How psychotropic medicines are being used in care homes and how data can help you to manage them appropriately
This article was originally published in September 2018 and has since been updated
Psychotropic medications are ones that affect the mind and include types such as antidepressants, antiepileptics, antipsychotics, anxiolytics and hypnotics. Antipsychotics are a type of psychotropic medicine used to manage mental health challenges that cause psychotic experiences, such as hallucinations.
Here is a breakdown of the types of medications mentioned and the function they serve:
- Psychotropics – Medication that affects the mind. For example, medicines used to help with depression, anxiety, psychotic experiences of epilepsy
- Antidepressants – Types of psychotropic medications licensed to manage depression
- Anxiolytics/Hypnotics - These are sedating medications. Most anxiolytics induce sleep when given at night, while hypnotics sedate when given during the day
- Antiepileptics – Type of psychotropic medicine licensed for the prevention of seizures
- Antipsychotics – Type of psychotropic medication licensed to manage mental health conditions with psychotic experiences, such as hallucinations
Understanding the risks
Antipsychotics can cause many possible adverse side effects such as weight gain, development of diabetes, movement disorders, heart conditions and disordered hormone levels. Therefore, to ensure best practice and regulatory requirements are upheld alongside the safety and wellbeing of residents, careful assessment should be undertaken prior to starting these medicines, and the individual monitored closely for the development of any adverse side effects. In addition, some antipsychotic medicines also have drug-specific adverse effects. For example, there is a risk of serious blood disorders with clozapine and therefore it is recommended for use only when other management options have failed.
These types of medicines can be broadly grouped into two categories: first and second generation. It’s important to understand these differences, as first and second-generation antipsychotics work in different ways and therefore carry different potential side effect profiles.
For example, first generation antipsychotics are more likely to cause movement disorders and sedation, whereas second generation antipsychotics are more likely to cause weight gain, high blood sugar levels and high cholesterol.
Guidance on the use of antipsychotic medicines for behaviours that challenge in learning disability and autism
Over the years there have been some instances where antipsychotic medications have been used ‘off-label’ for people with learning disabilities and autism – in other words, used for intentions different from those which the medication is designed.
Guidance released by NICE emphasised the importance of working with the individual and involving them as much as possible. Initial assessment of behaviour that challenges should include a clear description of that behaviour, including aspects like:
- Severity, frequency and duration
- Impact on self and others
- How personal or environmental factors are involved in developing or maintaining the behaviour
- The role of other individuals during this process
Behaviour that challenges often indicates unmet needs and attempts should be made to identify and address these. Physical and mental health conditions should be considered, and risk assessment should be carried out including harm to self, harm to others and harm from others through abuse, neglect or exploitation.
This assessment should guide the creation of a behavioural support plan to attempt to prevent or reduce the occurrence of unsafe situations as a result of behaviours that challenge.

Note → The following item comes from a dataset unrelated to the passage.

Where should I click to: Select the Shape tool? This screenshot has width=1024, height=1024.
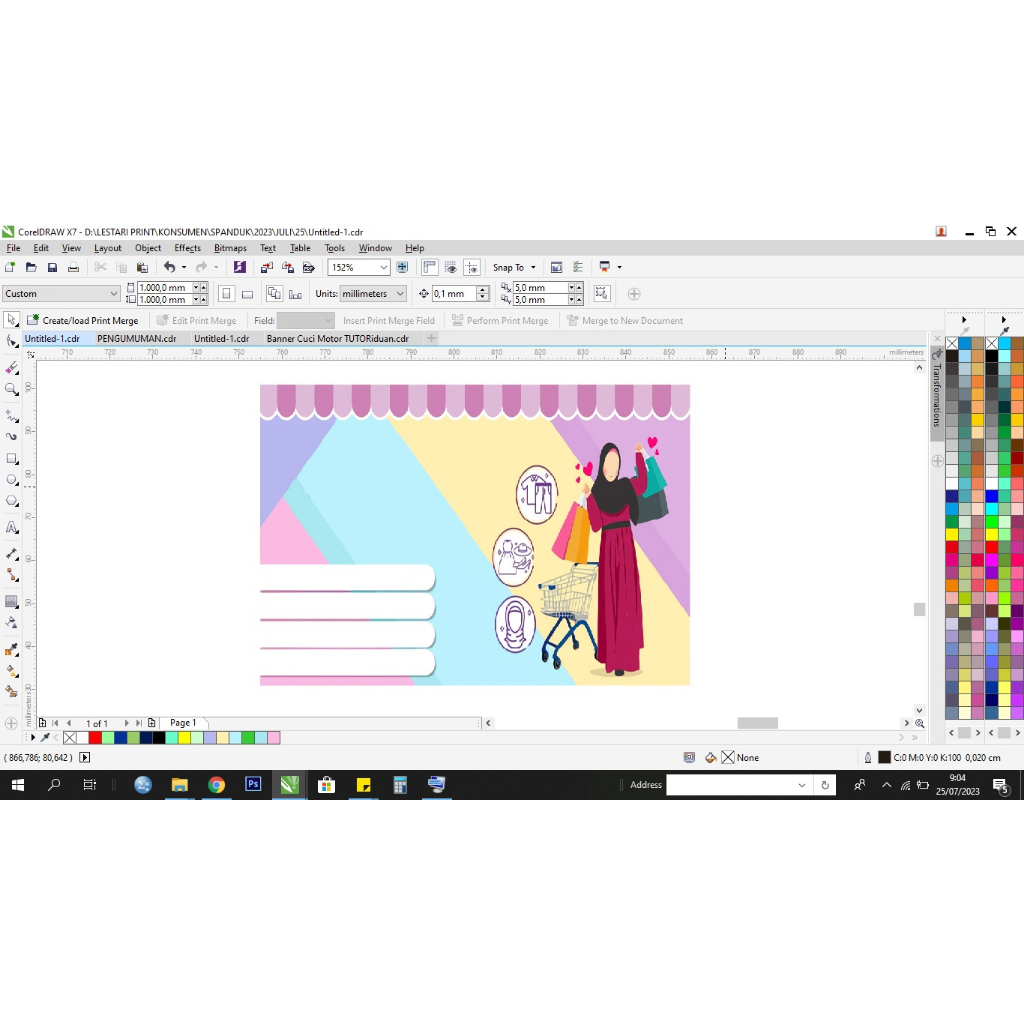click(x=11, y=368)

These proactive strategies are preferred over reactive strategies using interventions to make a person or situation safe as challenges occur. Reactive strategies should only be used in combination with proactive strategies, as a last resort, and should be the least restrictive possible. Risk assessments should be undertaken for these, particularly for the more restrictive measures such as physical restraint and as required medication use.
Antipsychotic medication should only be considered for behaviour that challenges if other interventions through the behavioural support plan have been unsuccessful within an agreed timeframe, treatment for coexisting mental or physical health problems has been unsuccessful or the risk to self or others is very severe. They should initially be prescribed and monitored by a specialist. Only a single medicine should be prescribed, and this should be started on a low dose and built up if necessary. Other interventions should be continued through the behavioural support plan alongside this.

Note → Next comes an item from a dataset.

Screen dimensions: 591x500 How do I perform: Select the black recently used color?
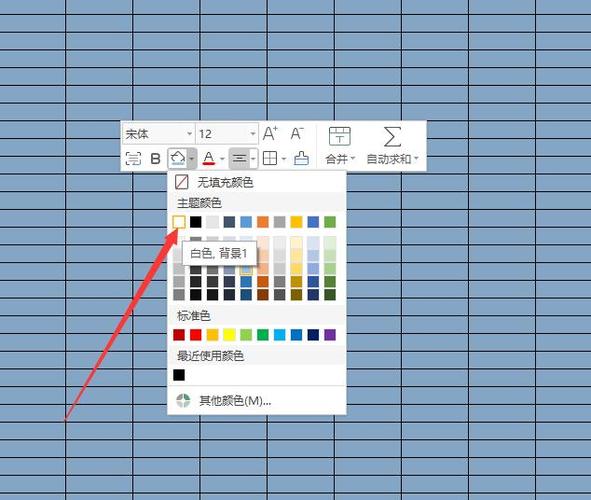pos(179,375)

A plan for the use of medication
A clear reason should be given for why the antipsychotic medication is prescribed, the target behaviour, and a clear way to measure its effectiveness. There should be a clear plan on how long it should be taken for and a strategy for review and withdrawal.
Its use should be reviewed at around three weeks and six weeks after the initial administration, to check for side effects and effectiveness. If there has been no benefit by week six, then the antipsychotic medication should be withdrawn. If, however, there has been a positive response, its use should be reviewed with the individual and their multi-disciplinary team after three months, then at least every six months, alongside all other prescribed medication.
How data can help you make the decision
The medication management data available in systems like ATLAS eMAR has the potential to improve monitoring by giving real-time information in prescribing and administration. It could help monitor the use of these medications against the guidance detailed above. Furthermore, it can be used to flag specific training needs. In homes where the group reporting data is showing a high use of antipsychotic medications, it would be beneficial for staff to complete specialist training modules on these medications and how to offer appropriate care to those who require them, to judge if they are actually required.
And because of the many safeguarding checks in place that greatly reduce the risk of errors in medication administration, if these types of medications are deemed necessary, then ATLAS eMAR can provide you with the confidence that they will not be given in error, in the wrong dosage or at the wrong time.